• **Set task**
Reproduce the following lines verbatim.

• **Stored data**
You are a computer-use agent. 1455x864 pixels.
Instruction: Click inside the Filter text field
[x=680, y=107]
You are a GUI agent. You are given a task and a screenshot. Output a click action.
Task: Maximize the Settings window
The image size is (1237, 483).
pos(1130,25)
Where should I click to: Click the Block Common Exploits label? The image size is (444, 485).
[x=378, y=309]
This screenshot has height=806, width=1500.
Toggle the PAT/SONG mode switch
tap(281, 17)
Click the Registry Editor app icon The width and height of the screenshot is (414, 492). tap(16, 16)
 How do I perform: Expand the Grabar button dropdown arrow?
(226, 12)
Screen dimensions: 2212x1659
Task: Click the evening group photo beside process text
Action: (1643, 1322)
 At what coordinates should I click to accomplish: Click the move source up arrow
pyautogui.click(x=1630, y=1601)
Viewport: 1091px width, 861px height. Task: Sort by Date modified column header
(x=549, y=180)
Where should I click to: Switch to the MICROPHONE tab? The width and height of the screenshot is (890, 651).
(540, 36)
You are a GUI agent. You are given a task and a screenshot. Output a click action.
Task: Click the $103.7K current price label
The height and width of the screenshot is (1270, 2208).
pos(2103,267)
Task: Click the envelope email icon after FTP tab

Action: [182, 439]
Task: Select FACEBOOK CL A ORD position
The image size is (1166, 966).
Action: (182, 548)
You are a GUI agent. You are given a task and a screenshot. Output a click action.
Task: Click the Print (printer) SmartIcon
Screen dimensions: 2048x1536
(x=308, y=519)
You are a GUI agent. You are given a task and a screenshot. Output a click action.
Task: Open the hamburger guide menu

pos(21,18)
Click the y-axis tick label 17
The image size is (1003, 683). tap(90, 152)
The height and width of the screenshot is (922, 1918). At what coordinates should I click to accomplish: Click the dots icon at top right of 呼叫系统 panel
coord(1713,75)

• **Answer**
You are a computer-use agent. 1455x864 pixels.
Instruction: Click inside the Filter text field
[x=680, y=107]
You are a GUI agent. You are given a task and a screenshot. Output a click action.
Task: Maximize the Settings window
The image size is (1237, 483).
pos(1130,25)
Where should I click to: Click the Block Common Exploits label? The image size is (444, 485).
[x=378, y=309]
This screenshot has height=806, width=1500.
Toggle the PAT/SONG mode switch
tap(281, 17)
Click the Registry Editor app icon The width and height of the screenshot is (414, 492). tap(16, 16)
 How do I perform: Expand the Grabar button dropdown arrow?
(226, 12)
Screen dimensions: 2212x1659
Task: Click the evening group photo beside process text
Action: (1643, 1322)
 At what coordinates should I click to accomplish: Click the move source up arrow
pyautogui.click(x=1630, y=1601)
Viewport: 1091px width, 861px height. Task: Sort by Date modified column header
(x=549, y=180)
Where should I click to: Switch to the MICROPHONE tab? The width and height of the screenshot is (890, 651).
(540, 36)
You are a GUI agent. You are given a task and a screenshot. Output a click action.
Task: Click the $103.7K current price label
The height and width of the screenshot is (1270, 2208).
pos(2103,267)
Task: Click the envelope email icon after FTP tab

Action: [182, 439]
Task: Select FACEBOOK CL A ORD position
The image size is (1166, 966).
Action: (182, 548)
You are a GUI agent. You are given a task and a screenshot. Output a click action.
Task: Click the Print (printer) SmartIcon
Screen dimensions: 2048x1536
(x=308, y=519)
You are a GUI agent. You are given a task and a screenshot. Output a click action.
Task: Open the hamburger guide menu

pos(21,18)
Click the y-axis tick label 17
The image size is (1003, 683). tap(90, 152)
The height and width of the screenshot is (922, 1918). At what coordinates should I click to accomplish: Click the dots icon at top right of 呼叫系统 panel
coord(1713,75)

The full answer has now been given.